Please return only the lines from the one holding "Switch to the Portfolio" through the one holding "Task: Click the globe", exactly as they appear in the records below, both ends included.

━━━━━━

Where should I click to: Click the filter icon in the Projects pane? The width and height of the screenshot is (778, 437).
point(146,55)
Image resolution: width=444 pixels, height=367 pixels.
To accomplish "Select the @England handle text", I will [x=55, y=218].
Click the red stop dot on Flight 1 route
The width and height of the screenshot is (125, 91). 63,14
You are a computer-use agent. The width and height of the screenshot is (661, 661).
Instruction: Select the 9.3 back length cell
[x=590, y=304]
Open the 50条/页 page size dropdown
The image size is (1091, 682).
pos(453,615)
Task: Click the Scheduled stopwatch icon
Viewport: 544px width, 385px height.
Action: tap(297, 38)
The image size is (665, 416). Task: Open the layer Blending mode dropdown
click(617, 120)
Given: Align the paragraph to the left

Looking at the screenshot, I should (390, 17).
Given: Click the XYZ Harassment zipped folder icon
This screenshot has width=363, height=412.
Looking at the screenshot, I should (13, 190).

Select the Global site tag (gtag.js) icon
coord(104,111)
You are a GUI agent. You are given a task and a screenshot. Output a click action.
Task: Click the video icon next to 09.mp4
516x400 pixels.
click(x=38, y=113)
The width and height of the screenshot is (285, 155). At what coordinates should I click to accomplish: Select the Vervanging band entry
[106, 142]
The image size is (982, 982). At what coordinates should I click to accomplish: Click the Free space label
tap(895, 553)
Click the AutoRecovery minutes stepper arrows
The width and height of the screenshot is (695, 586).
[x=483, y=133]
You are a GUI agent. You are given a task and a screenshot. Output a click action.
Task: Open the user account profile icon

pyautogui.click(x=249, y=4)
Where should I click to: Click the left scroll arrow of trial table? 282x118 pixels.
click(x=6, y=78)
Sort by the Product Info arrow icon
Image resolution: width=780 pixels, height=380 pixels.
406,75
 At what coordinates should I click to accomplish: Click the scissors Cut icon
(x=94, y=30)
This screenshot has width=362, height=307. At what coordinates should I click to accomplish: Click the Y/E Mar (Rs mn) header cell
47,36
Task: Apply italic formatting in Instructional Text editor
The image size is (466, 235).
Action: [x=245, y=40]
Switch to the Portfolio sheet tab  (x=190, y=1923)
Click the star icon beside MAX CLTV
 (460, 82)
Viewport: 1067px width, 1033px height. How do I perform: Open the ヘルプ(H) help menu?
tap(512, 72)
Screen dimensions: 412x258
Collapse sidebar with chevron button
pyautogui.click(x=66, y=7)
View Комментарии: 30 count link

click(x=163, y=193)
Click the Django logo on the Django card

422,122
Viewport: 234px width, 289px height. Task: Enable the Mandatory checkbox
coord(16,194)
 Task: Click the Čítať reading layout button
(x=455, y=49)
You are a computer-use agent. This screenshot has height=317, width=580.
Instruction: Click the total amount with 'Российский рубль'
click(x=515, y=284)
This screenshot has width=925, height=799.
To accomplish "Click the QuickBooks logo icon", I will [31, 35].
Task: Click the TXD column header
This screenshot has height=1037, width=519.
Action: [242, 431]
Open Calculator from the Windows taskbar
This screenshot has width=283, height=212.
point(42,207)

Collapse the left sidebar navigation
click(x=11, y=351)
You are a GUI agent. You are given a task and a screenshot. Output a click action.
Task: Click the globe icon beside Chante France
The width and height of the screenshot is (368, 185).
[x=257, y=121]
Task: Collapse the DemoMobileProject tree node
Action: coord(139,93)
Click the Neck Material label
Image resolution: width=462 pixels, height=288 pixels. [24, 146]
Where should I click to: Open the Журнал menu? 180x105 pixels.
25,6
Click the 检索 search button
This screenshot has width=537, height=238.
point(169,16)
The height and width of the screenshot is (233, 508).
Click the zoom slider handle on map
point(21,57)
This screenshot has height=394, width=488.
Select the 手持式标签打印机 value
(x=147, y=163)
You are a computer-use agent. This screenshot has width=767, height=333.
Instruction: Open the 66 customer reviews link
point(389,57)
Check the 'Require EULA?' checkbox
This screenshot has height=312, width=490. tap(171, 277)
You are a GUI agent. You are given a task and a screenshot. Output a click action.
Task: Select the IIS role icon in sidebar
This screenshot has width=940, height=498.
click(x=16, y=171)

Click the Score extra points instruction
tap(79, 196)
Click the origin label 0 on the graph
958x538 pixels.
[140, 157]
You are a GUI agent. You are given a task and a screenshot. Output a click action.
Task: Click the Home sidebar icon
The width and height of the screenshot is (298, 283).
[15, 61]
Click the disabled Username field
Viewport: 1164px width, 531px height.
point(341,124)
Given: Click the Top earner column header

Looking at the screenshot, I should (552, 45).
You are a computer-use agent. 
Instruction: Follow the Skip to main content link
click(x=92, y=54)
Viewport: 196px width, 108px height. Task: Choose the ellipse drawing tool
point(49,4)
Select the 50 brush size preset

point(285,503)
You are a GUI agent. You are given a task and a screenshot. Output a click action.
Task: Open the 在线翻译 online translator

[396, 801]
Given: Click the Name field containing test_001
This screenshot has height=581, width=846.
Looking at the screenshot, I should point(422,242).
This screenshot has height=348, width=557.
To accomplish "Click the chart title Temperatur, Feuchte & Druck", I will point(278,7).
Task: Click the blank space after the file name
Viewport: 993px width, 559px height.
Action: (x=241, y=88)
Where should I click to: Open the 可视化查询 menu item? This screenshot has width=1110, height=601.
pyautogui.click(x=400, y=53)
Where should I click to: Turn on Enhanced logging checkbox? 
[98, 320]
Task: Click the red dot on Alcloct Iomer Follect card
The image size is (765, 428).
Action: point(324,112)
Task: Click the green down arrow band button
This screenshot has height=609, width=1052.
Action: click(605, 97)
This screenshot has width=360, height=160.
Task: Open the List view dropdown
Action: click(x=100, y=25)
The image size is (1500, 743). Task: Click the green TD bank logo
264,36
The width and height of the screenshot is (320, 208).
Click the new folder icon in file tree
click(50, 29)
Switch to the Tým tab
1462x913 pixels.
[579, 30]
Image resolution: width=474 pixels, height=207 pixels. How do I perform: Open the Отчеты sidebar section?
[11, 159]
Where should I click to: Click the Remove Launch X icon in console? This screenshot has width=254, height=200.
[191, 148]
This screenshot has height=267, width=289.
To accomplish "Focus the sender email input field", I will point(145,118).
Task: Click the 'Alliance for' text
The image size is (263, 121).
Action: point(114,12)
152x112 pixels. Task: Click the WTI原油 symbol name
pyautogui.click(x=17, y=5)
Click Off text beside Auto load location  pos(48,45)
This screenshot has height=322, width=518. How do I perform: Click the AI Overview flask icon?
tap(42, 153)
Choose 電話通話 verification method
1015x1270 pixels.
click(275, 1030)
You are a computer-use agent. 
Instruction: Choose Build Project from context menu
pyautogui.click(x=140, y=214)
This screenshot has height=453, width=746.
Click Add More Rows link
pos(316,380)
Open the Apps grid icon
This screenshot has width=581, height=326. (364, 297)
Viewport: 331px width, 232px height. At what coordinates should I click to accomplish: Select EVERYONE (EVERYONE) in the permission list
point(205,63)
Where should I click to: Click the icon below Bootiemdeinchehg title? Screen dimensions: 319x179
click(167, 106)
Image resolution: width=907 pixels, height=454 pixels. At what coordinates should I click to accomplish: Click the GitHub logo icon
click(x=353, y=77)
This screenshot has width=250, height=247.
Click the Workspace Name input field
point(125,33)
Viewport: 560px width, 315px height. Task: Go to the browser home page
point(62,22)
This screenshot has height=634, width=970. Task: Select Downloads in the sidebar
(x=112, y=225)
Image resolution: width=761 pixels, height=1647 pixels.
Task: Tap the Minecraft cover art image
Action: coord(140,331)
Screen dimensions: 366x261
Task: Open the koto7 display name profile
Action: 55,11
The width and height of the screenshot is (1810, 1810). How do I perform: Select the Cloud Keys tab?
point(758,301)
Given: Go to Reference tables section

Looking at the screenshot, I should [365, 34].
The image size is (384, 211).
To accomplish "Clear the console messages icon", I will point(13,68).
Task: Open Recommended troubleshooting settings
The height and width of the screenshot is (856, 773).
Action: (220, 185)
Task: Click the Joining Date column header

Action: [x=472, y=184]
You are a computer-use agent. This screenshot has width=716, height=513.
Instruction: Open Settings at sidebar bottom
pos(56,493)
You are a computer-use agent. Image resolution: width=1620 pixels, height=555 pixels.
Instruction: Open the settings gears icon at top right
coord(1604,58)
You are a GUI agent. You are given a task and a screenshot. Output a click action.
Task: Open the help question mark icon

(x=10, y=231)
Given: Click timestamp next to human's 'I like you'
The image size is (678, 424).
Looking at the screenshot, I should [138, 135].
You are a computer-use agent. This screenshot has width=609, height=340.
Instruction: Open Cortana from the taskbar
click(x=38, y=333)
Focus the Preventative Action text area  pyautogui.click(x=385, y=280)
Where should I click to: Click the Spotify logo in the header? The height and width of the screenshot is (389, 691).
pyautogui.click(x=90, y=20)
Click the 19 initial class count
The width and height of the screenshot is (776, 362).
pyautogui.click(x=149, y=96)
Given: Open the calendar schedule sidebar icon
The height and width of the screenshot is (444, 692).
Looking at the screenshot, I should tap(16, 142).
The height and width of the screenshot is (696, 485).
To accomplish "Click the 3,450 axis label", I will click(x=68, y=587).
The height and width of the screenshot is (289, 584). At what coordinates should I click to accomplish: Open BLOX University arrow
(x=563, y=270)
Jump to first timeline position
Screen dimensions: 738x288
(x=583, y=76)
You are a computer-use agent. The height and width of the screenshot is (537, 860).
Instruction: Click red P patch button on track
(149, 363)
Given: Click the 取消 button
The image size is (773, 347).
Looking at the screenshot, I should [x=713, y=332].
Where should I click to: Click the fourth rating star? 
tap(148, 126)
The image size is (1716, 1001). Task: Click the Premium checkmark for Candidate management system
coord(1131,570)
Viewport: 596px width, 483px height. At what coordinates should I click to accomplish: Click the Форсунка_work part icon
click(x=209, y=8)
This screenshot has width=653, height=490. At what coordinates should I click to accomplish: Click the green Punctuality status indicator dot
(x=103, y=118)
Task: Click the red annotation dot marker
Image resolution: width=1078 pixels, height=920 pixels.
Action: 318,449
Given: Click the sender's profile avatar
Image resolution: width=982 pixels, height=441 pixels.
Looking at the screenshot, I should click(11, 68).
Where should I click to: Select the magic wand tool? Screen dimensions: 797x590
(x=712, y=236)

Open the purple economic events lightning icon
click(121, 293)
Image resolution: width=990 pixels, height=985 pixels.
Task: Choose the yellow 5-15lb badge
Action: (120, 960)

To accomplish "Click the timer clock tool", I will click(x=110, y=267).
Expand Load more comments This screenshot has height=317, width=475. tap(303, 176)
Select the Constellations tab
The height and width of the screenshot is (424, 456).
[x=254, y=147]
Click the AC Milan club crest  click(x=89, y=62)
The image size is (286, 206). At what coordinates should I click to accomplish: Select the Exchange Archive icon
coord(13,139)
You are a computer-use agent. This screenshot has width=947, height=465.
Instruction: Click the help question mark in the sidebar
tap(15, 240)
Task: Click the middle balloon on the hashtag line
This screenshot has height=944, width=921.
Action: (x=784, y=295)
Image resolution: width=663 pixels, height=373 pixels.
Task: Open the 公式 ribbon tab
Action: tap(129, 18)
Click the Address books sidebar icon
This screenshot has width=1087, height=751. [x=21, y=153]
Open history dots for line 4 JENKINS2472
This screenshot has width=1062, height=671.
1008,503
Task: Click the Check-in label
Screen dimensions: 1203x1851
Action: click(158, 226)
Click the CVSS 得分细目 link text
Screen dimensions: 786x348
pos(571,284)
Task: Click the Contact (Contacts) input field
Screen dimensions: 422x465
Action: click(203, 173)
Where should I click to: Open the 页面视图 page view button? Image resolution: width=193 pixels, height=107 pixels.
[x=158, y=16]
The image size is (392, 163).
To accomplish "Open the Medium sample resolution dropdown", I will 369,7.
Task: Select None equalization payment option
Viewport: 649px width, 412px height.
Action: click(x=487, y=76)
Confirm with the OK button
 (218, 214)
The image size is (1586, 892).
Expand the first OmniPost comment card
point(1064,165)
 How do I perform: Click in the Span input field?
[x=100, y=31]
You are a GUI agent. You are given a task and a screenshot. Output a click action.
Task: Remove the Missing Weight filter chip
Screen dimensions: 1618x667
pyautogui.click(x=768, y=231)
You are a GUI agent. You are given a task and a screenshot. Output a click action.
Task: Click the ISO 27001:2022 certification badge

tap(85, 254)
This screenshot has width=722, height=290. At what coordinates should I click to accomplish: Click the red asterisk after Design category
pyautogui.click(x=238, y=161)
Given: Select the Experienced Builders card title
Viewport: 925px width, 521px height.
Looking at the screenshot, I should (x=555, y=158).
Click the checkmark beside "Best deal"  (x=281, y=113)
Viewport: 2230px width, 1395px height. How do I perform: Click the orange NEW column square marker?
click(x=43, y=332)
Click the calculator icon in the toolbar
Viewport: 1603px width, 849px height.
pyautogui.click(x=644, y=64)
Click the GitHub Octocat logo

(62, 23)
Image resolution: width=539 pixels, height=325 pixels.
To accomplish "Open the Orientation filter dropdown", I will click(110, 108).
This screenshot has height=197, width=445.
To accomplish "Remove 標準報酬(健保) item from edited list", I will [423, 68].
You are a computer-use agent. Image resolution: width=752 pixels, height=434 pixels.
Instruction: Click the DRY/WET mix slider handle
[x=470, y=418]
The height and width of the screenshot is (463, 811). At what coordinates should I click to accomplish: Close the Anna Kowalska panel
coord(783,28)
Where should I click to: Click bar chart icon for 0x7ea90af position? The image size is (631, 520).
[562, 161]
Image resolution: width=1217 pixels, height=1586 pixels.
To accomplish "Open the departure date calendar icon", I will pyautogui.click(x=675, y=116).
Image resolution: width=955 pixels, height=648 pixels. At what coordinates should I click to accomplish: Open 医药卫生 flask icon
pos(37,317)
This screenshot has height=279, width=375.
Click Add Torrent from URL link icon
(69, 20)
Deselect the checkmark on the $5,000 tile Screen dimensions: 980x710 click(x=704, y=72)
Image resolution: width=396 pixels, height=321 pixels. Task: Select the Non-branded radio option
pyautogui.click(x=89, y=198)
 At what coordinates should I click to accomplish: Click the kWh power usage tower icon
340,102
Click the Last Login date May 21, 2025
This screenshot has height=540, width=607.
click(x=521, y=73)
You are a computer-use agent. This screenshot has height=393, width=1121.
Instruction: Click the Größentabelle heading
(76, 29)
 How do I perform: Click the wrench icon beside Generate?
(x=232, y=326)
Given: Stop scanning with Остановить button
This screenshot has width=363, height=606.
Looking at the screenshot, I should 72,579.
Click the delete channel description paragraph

━━━━━━

**Result below**
Switch to the Portfolio sheet tab  (x=190, y=1923)
Click the star icon beside MAX CLTV
 (460, 82)
Viewport: 1067px width, 1033px height. How do I perform: Open the ヘルプ(H) help menu?
tap(512, 72)
Screen dimensions: 412x258
Collapse sidebar with chevron button
pyautogui.click(x=66, y=7)
View Комментарии: 30 count link

click(x=163, y=193)
Click the Django logo on the Django card

422,122
Viewport: 234px width, 289px height. Task: Enable the Mandatory checkbox
coord(16,194)
 Task: Click the Čítať reading layout button
(x=455, y=49)
You are a computer-use agent. This screenshot has height=317, width=580.
Instruction: Click the total amount with 'Российский рубль'
click(x=515, y=284)
This screenshot has width=925, height=799.
To accomplish "Click the QuickBooks logo icon", I will [31, 35].
Task: Click the TXD column header
This screenshot has height=1037, width=519.
Action: [242, 431]
Open Calculator from the Windows taskbar
This screenshot has width=283, height=212.
point(42,207)

Collapse the left sidebar navigation
click(x=11, y=351)
You are a GUI agent. You are given a task and a screenshot. Output a click action.
Task: Click the globe icon beside Chante France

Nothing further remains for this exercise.